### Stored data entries

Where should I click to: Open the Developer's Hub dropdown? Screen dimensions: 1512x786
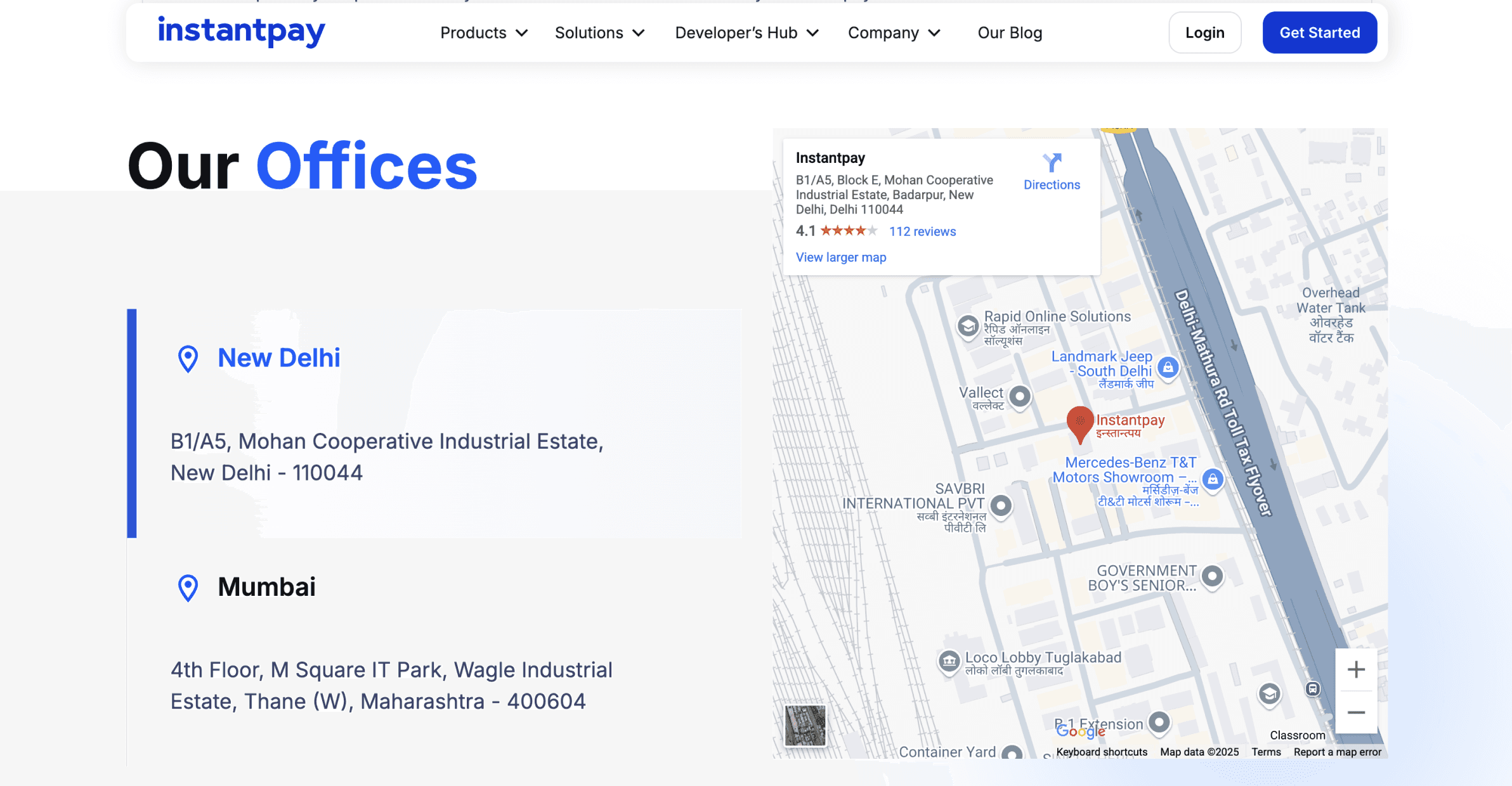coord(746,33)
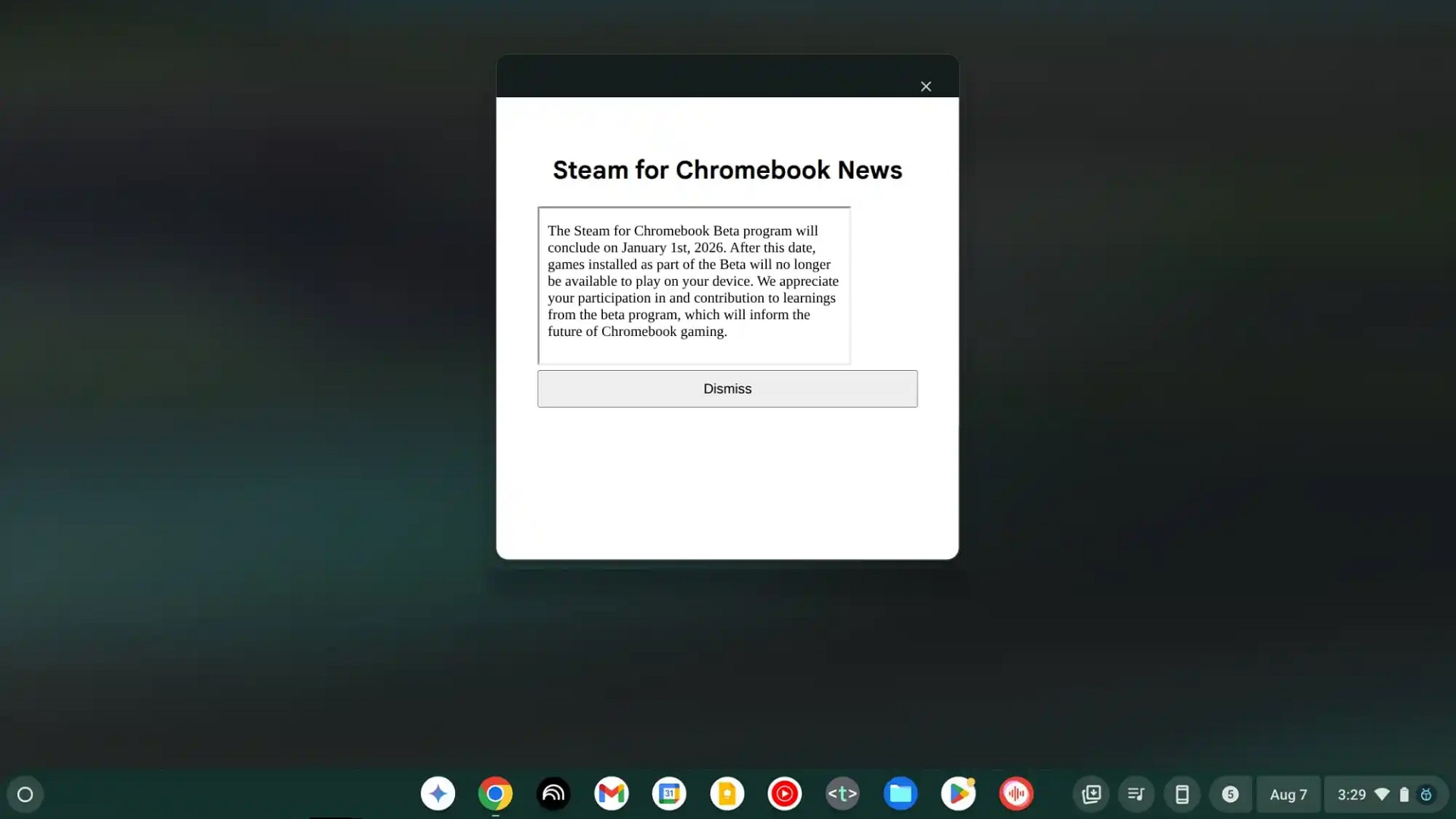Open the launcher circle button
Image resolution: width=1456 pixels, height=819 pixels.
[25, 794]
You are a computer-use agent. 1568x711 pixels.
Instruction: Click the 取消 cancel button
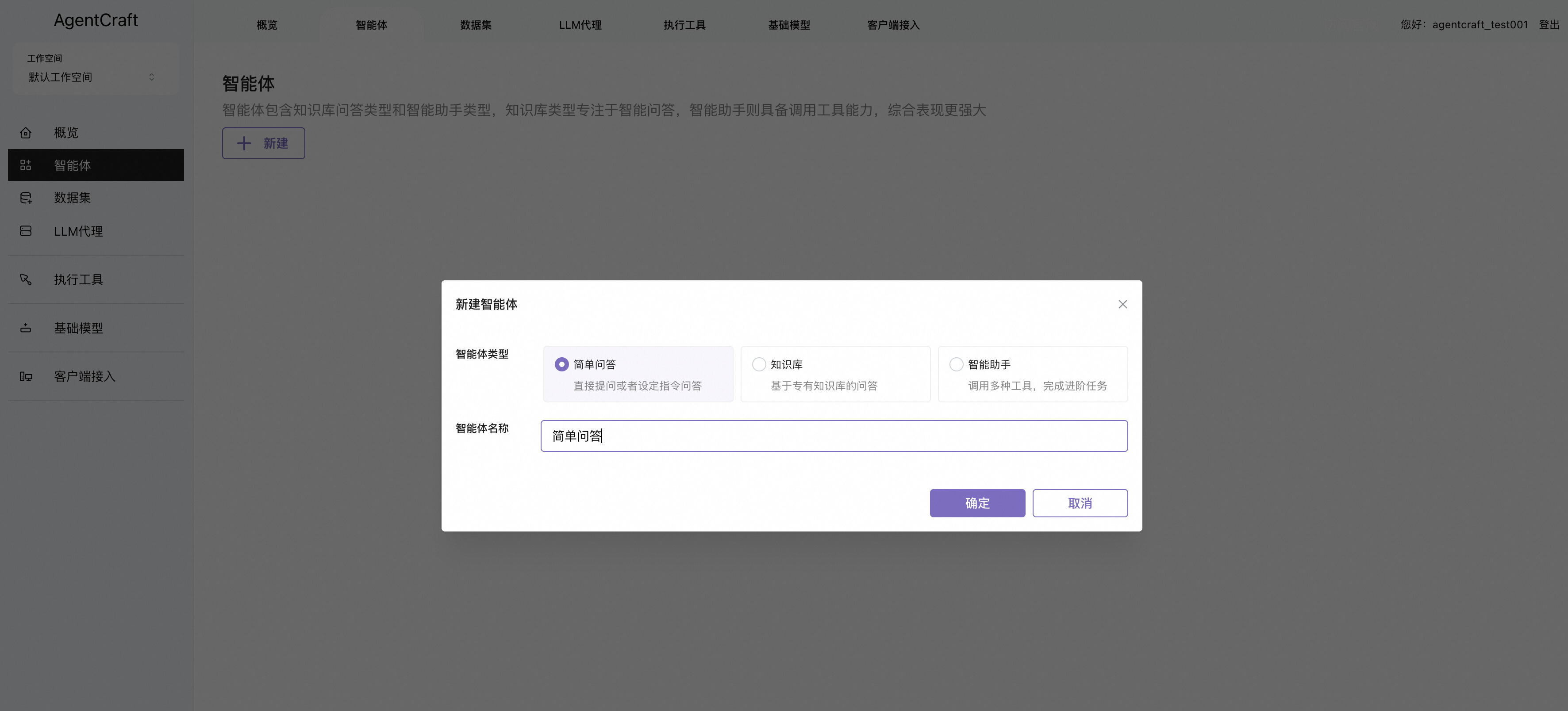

### Task directions
Restating the data word for word is the task, and pictures are to be omitted.

### Answer to this task
Where should I click to: Open the Developer's Hub dropdown? Screen dimensions: 1512x786
coord(746,33)
Open the launcher circle button
Image resolution: width=1456 pixels, height=819 pixels.
[25, 794]
You are a computer-use agent. 1568x711 pixels.
Instruction: Click the 取消 cancel button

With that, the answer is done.